When e-commerce data hits the R language Old Iron
Recently a lot of e-commerce friends and I touted that using Excel to pick up the data is like using chopsticks to eat steak - laborious! Today we will nag how to use the R language rvest package the whole point of real. Focus on those websites anti-climbing mechanism, and our savior!proxy IPHow the hell do you use it without flipping the car.
The Anti-Crawl Trifecta and the Survival of Proxy IPs
E-commerce sites are so smart these days that they come up with these damaging tricks:
①IP flow limiting-Like a supermarket sampling, you can only taste it three times per person;
②Captcha Bombing- - than a girlfriend checking in;
③ Behavioral tracking-Two mouse movements and you're being watched.

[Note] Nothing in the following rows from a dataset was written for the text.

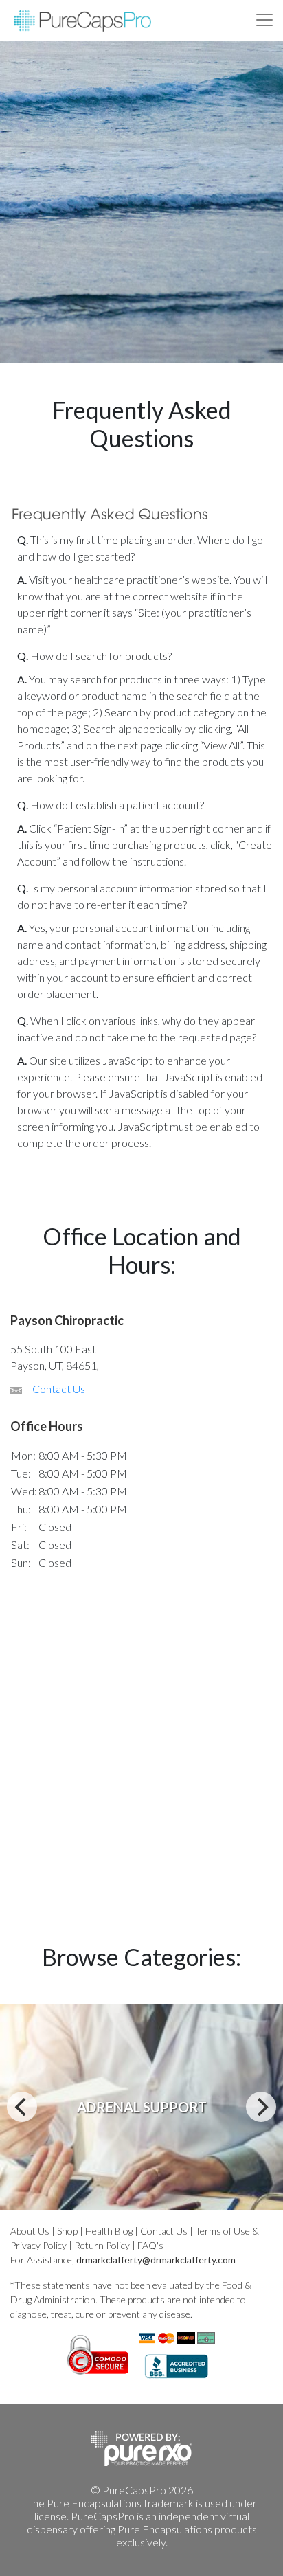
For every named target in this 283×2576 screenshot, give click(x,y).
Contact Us (58, 1388)
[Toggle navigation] (264, 20)
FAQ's (150, 2245)
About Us (29, 2231)
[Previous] (22, 2107)
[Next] (261, 2107)
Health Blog (109, 2231)
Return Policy (102, 2245)
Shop (67, 2231)
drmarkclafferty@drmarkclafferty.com (156, 2260)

This is the time to offeripipgoThe proxy IP service is now easier to operate than cooking instant noodles:
| configuration item | Examples of parameters |
|---|---|
| agency agreement | http/https |
| IP address | ipipgo dynamically generated address |
| port number | random allocation |
| Authentication Methods | Username + Password |
Hands down, you can put body armor on a rvest.
Here's the point! Configure the agent for rvest in a handsome pose:
library(httr)
library(rvest)
The key code is here
proxy_settings %
html_text()
Watch this space:ipipgo's residential proxy will automatically rotate IPs, much more stable than those free proxies. The last test ran for 8 hours straight without being banned, the data is proper.
A practical guide to avoiding the pit
Have you encountered any of these moths?
- The page gets stuck halfway through loading
- The data returned is like a garbled skywriting
- pop-up human-machine verification (HMI)
With ipipgo.Intelligent RoutingFeature that automatically selects the fastest node. Coupled with a random User-Agent, the site thinks you're a normal user skulking around.
White QA time
Q: What can I do about slow proxy IPs?
A: Try switching protocols in the background of ipipgo, http to socks5 sometimes has a miraculous effect. Remember to selectlow latency nodeDon't try to use the free ones on the cheap!
Q: The code run reports 403 error?
A: 80% of the IP is marked, add a tryCatch in the code, automatically change ipipgo's new IP. it is recommended to set up a 3-second delay, do not follow the hungry wolves like a wild request.
Q: What happened to the incomplete data capture?
A: Check if the CSS selector is right, use browser developer tools to confirm. Open ipipgo'sdata pivotfunction to be able to see the request details.
Proxy IP Selection Metaphysics
There are three types of agents on the market:
- Transparent agents: no different from running around naked
- Ordinary anonymous agent: face with a mask on
- High Stash Agents: ipipgo, the kind that can do disguises.
Last time I used a certain proxy, it was recognized right after startup. After switching to ipipgo's high stash of proxies, it collected data for 3 days straight steady as an old dog. TheirIP Survival RateIt does hit the spot, a must for doing e-commerce price monitoring.
One final rant: data collection is not a race, control the frequency of requests. Use ipipgo'sIntelligent speed controlFunction, set a 20-30 second random interval, the site administrator can not see that you are doing things. If you don't understand anything, go to their official website and take a look at the documentation, which is written in more detail than a recipe.